At Christmas my husband gave me an Oura ring, which tracks your sleep, activity levels and your ‘readiness’ — how much pressure your body can handle during a workout.
I love it. I love seeing all the data and being able to track what effect certain variables have day-to-day.
Sometimes, though, the data can mess with you.
Like if I don’t get as much sleep as I want, I have a little freak-out that I am on a one-way ride to dementia and disease. Or if I haven’t hit my movement target for a day or two, I start fretting about the imminent loss of all my cardiac capacity.

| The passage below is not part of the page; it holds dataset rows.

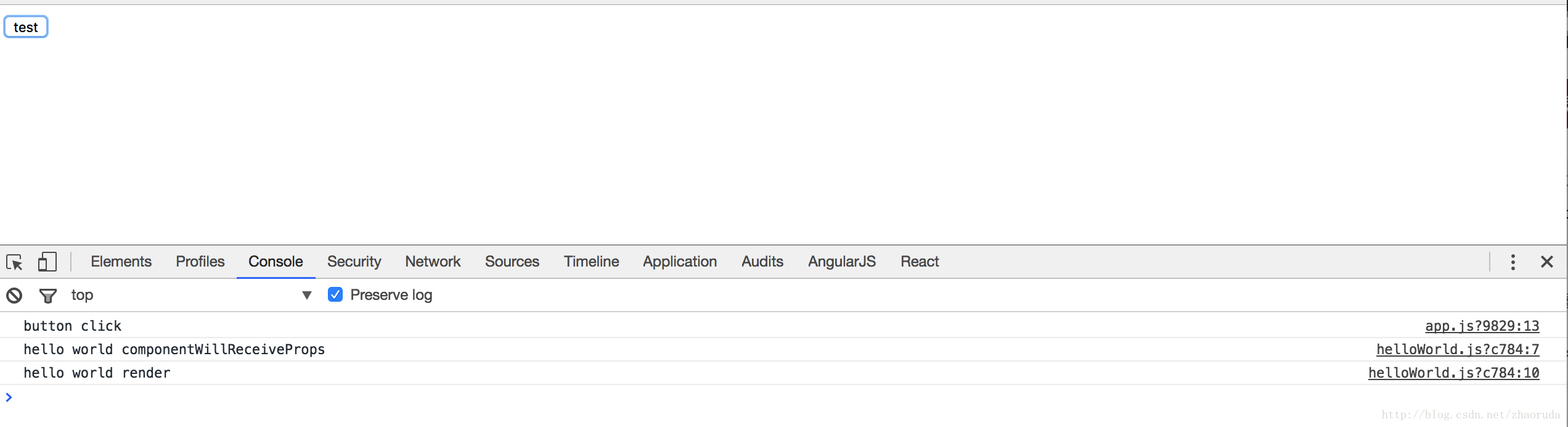
Task: Open app.js?9829:13 source link
Action: pyautogui.click(x=1482, y=326)
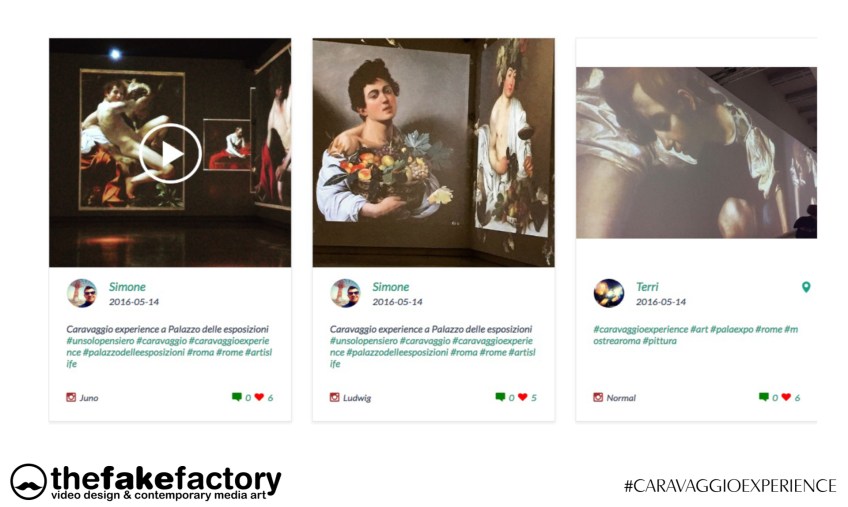This screenshot has width=848, height=507.
Task: Click the heart icon showing 6 likes on Juno post
Action: (259, 397)
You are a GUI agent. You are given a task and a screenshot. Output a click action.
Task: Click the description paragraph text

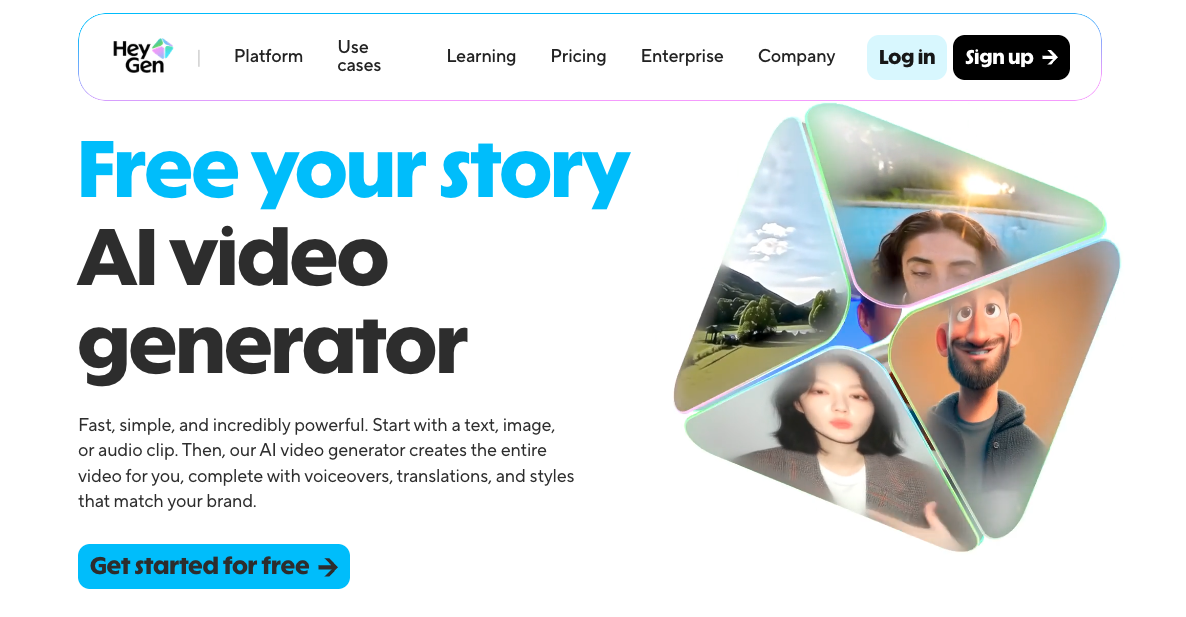click(326, 463)
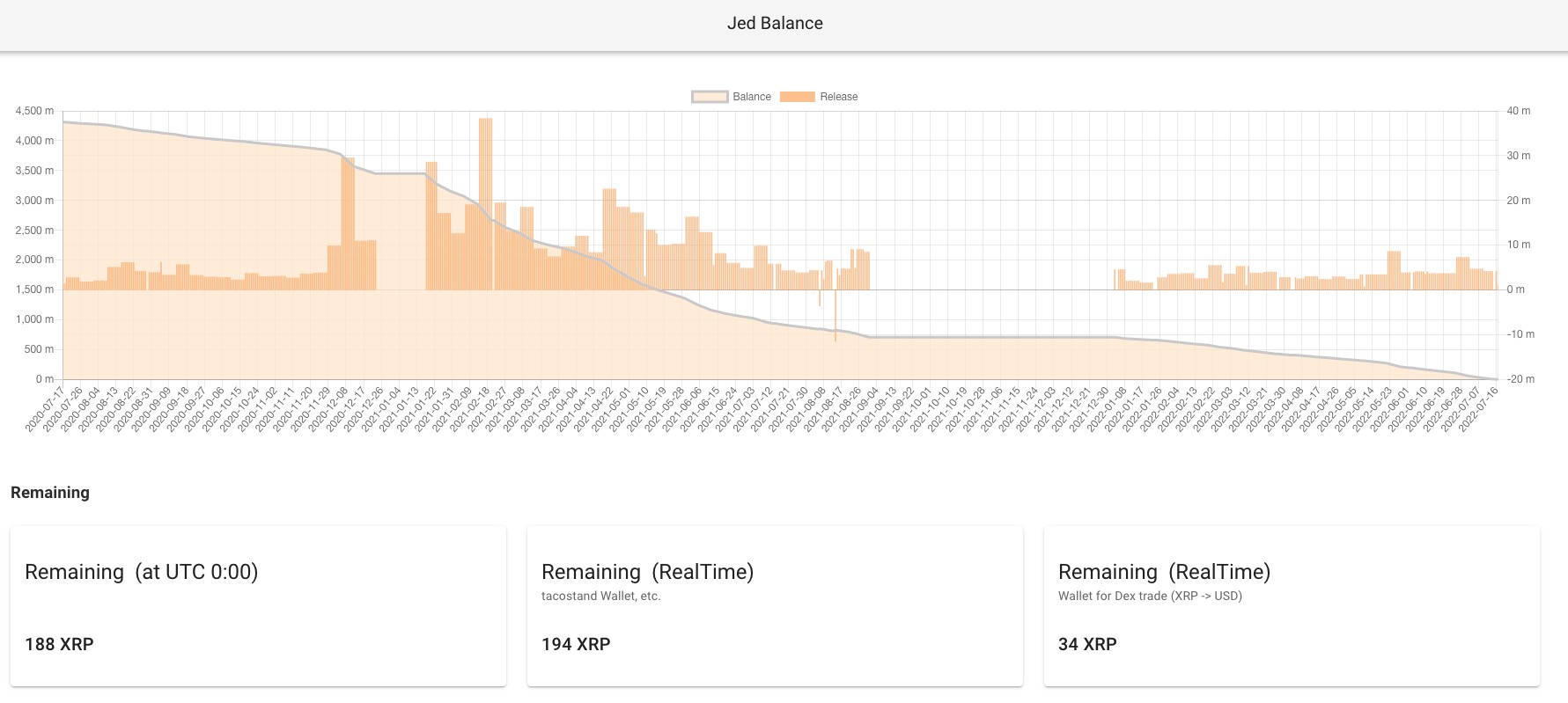The width and height of the screenshot is (1568, 703).
Task: Click the 194 XRP value
Action: pos(576,644)
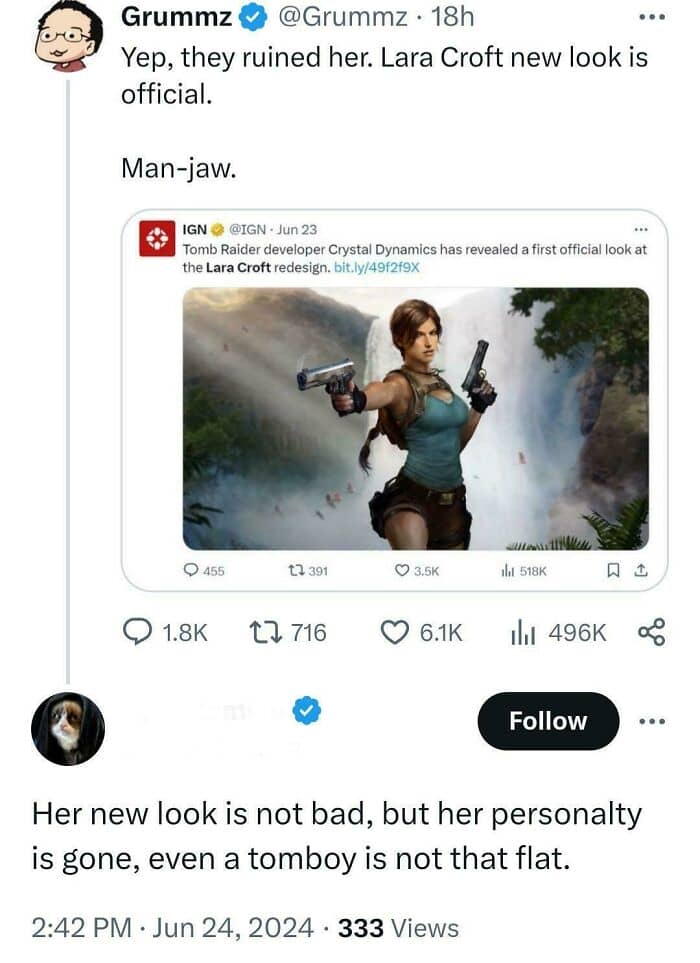Open the replier's dog profile picture
Image resolution: width=700 pixels, height=963 pixels.
tap(67, 728)
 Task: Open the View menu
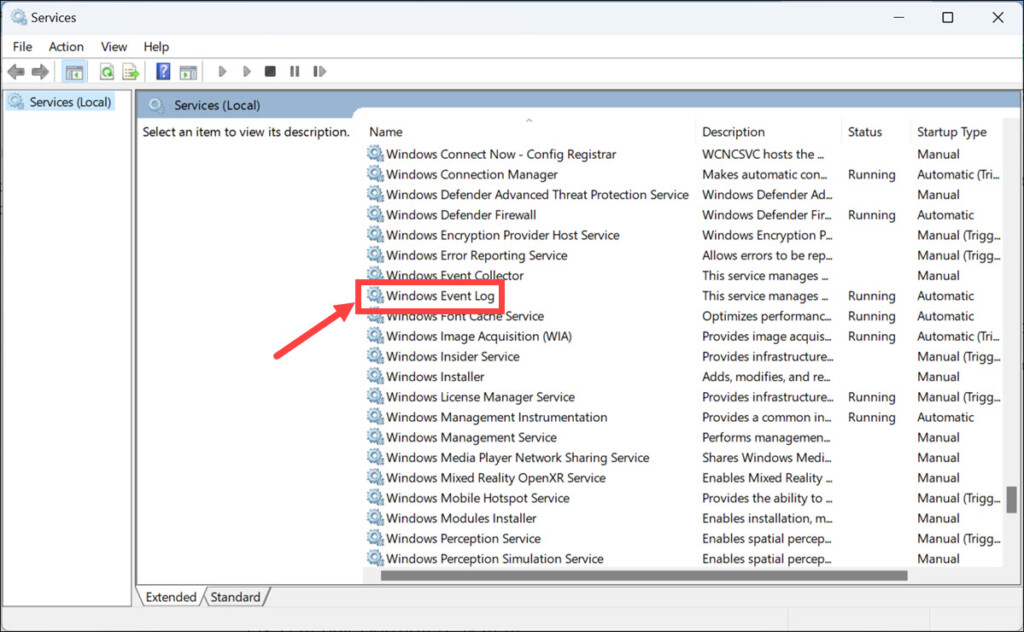pyautogui.click(x=114, y=46)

This is why I’m so into record keeping. Oura does it for me on the physical front, and writing privately — whether it’s in a beautiful journal or a scrappy spiral notebook — does it for me psychologically.
When you have lots of data to look back on, the information you’re looking at right now is contextualised.
Is what you’re experiencing today normal, or is it an outlier? Has it been brought on by something else? If you need to return to a baseline of sorts — whether it’s emotionally or physically — what has helped you do it in the past?
If you’ve kept a record, especially of your mental and emotional state, questions like these can save you a huge amount of time and energy. It can also give you a wealth of ideas and material when you sit down to write more creatively.
Looking back at your own data can give you a sense of what to do next, what to focus on next. It allows you to start having a meaningful conversation with yourself, and it can show you the patterns and opportunities that you might not spot while just going about your life.
So if you’re not yet keeping a record of your life, today I’d like to invite you to start.
It doesn’t have to be crazy detailed — just make regular notes about what’s going on, and why it matters.
Over time it will be so satisfying and so insightful to look back at it all, and understand what all the data means for your future.